LCLR Plus Bandung, Pesona Musik 70-80an

Lirik-lirik lagunya, harmonisasi musiknya, para penampil di panggungnya, memakuku di kursi penonton sejak pertunjukan dimulai jam 8 malam lewat. Terpana, terpesona, terhipnotis. Aku tak ingat persis bagaimana aku mengenal lagu-lagu dekade 70-an ini. Kalau lagu dekade 80-an kudengar dari koleksi kakakku. Tapi kawans, kau tak perlu mengingat-ingat dari mana kau pernah mengenal sebuah komposisi, karena lagu bagus akan dengan sangat mudah kau nikmati. Ya, lagu-lagu bagus ini kunikmati sepanjang pertunjukan LCLR Plus Bandung, Sabtu lalu.




Akhirnya aku berkesempatan juga untuk hadir dalam konser ini.
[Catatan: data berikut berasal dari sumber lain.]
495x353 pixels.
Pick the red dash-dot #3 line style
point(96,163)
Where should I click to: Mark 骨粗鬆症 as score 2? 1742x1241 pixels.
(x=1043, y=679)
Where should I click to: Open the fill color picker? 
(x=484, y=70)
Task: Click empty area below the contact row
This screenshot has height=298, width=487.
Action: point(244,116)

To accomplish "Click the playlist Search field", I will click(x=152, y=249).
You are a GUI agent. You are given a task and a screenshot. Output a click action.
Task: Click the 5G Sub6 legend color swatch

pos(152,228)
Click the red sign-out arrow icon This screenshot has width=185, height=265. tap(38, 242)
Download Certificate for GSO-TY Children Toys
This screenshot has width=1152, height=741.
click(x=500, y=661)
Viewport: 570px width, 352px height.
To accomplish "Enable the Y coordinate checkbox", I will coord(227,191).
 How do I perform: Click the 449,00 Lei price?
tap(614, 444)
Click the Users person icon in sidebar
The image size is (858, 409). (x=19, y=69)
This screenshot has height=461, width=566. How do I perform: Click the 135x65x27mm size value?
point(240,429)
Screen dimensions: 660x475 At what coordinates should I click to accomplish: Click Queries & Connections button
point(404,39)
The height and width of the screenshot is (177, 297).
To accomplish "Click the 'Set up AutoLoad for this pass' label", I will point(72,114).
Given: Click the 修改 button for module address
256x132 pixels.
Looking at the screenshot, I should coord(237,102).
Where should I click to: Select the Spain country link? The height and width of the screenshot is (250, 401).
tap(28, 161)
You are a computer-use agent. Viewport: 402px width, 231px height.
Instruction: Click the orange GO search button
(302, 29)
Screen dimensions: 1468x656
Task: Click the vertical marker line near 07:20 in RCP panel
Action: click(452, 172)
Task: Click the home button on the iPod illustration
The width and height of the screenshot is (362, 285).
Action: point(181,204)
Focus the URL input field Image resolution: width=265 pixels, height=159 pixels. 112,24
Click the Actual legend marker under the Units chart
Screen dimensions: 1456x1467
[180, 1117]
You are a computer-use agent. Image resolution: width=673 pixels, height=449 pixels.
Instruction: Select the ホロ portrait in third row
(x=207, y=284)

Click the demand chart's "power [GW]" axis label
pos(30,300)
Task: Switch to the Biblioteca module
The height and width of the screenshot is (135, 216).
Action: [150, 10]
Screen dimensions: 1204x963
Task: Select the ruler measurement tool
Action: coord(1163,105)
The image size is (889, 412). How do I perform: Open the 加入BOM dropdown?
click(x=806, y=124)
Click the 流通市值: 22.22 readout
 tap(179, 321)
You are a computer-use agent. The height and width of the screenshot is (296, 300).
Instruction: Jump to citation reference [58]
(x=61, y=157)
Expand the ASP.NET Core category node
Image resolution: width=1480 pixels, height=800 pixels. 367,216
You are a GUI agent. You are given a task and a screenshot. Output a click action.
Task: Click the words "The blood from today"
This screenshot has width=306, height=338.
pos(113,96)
Jauh-jauh hari kubilang pada Markom Sonora-Raka FM, kalau ada kerjasama dengan konser LCLR aku mau hadir. Maka pergilah aku bersama kru dan penyiar Sonora FM Bandung, Kang Amin Mustakim dan Hadi Pramono (yang juga Ketua Komunitas Blues Bandung). Memasuki area pertunjukan, sedikit tersentak. Yockie-kah? Sesosok laki-laki tinggi kurus berada di sentral panggung pertunjukan. Di balik aneka keyboard dan entah perangkat apalagi berbentuk letter U menghadap penonton. Ya, sedikit tersentak karena tak terbayangkan arranger yang pada setiap siaran –nyaris pada setiap lagu gubahannya- aku selalu menyelipkan apresiasi kagumku pada sosok yang satu ini. Aku bukan penonton televisi dan tak mengikuti perkembangan musik di tanah air beberapa lama ini. Imej yang tersimpan di benakku Yockie adalah sosok yang kutemukan pada “Penantian”, salah satu album miliknya rilis tahun 1986. Ya ya...saiyah memang suka susah move on 😂 Tapi bahkan jauh sebelum pertunjukan aku meyakini, lagu apapun kalau aransemennya digarap Yockie hasilnya bakal beda. Pun pada konser yang menampilkan lagu-lagu ciptaannya atau musik garapannya yang sudah terlewat dua hingga hampir 4 dekade ini. Jadi mari kita saksikan...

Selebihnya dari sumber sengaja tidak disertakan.